But despite the fact that, in all these respects, Olitski's spray paintings stand in fundamental opposition to deductive structure, I want to suggest that they would have been inconceivable without Noland's and Stella's prior achievement of it. This is not to imply that they are nothing more than an attempt to negate as many of the preconditions and characteristics of deductive structure as could be opposed at one go. On the contrary, they represent—as anyone familiar with Glitski's development over the past three years or more is bound to recognize at once—an inspired and wholly unpredictable fruition of the pictorial aspirations expressed with passion, resourcefulness and even humor in his previous work (including, as we shall see, the copiously tactile “matter” paintings of the mid-1950s).
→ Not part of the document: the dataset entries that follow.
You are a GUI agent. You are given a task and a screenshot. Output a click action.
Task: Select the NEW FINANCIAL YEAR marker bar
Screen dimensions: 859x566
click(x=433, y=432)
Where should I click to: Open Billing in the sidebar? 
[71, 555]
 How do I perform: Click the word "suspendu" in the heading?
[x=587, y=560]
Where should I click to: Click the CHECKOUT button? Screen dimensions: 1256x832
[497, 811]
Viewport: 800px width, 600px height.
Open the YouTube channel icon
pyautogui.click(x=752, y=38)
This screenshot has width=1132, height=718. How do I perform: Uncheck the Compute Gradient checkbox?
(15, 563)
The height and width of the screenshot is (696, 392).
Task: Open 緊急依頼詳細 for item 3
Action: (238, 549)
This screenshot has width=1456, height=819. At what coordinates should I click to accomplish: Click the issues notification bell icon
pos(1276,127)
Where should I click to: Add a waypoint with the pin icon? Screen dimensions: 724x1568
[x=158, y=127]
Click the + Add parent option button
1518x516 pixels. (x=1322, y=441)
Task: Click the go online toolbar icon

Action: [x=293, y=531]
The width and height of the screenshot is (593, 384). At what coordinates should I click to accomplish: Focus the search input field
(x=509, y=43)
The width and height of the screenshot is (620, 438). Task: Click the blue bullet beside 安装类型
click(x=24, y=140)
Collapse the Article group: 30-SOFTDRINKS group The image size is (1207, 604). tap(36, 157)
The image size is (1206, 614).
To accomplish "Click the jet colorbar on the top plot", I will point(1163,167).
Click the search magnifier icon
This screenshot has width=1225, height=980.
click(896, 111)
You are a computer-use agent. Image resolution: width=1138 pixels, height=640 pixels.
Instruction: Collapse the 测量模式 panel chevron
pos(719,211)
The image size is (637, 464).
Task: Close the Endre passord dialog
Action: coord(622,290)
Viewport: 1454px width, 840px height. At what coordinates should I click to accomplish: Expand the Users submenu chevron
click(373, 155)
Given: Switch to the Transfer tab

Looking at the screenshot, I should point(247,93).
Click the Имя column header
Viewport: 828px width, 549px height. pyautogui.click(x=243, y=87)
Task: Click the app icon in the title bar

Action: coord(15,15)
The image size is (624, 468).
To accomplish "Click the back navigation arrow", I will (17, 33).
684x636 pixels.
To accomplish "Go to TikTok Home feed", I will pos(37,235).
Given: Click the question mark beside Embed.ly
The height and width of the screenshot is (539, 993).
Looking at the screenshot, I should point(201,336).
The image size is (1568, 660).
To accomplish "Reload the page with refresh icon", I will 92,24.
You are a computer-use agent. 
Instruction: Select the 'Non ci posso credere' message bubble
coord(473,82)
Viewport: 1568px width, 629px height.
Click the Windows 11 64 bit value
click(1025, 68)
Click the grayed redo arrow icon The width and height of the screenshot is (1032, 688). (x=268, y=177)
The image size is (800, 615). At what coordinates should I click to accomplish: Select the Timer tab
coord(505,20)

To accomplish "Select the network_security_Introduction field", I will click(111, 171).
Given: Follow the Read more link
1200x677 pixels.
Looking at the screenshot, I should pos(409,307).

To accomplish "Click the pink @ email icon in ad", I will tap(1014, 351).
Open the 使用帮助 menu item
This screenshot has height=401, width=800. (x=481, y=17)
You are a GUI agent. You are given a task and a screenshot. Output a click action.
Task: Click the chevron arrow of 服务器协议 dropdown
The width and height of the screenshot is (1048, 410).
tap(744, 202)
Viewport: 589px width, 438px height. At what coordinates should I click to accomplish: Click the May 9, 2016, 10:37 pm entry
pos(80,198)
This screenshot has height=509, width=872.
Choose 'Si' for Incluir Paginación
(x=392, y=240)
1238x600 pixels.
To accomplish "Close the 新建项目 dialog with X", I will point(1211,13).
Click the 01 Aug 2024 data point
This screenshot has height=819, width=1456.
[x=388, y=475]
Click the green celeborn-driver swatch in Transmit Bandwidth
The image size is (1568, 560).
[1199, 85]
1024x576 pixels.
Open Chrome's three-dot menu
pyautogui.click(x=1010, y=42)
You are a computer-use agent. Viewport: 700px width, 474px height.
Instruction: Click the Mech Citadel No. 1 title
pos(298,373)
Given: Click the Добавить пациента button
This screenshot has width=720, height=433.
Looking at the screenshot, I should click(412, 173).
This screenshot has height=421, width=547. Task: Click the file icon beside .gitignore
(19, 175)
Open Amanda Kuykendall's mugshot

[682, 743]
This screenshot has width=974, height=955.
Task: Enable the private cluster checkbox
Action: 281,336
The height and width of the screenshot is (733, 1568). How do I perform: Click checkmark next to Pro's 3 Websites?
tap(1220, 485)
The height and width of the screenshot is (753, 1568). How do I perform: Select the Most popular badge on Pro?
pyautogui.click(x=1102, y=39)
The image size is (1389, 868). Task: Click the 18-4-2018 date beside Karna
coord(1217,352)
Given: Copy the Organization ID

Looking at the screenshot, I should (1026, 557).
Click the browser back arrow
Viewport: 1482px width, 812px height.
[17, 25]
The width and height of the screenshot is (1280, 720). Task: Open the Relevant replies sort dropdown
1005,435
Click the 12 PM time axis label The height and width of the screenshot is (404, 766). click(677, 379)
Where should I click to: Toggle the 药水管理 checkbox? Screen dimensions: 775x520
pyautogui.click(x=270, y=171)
In fact, it is precisely the inner logic of his own development that has brought Olitski to a position that can be described as one of fundamental opposition to deductive structure. At the same time, however, this development was influenced and almost certainly accelerated by his growing recognition that deductive structure was something an ambitious painter, whatever his personal inclinations, could not safely ignore: and this, I want to say, amounted to the recognition that, in the light of deductive structure, various aspects of his own previous painting could be seen as, if not actually ambiguous, equivocal or otherwise unsatisfactory, then at least as not realizing his deepest pictorial aspirations as fully and perspicuously as he now saw to be possible.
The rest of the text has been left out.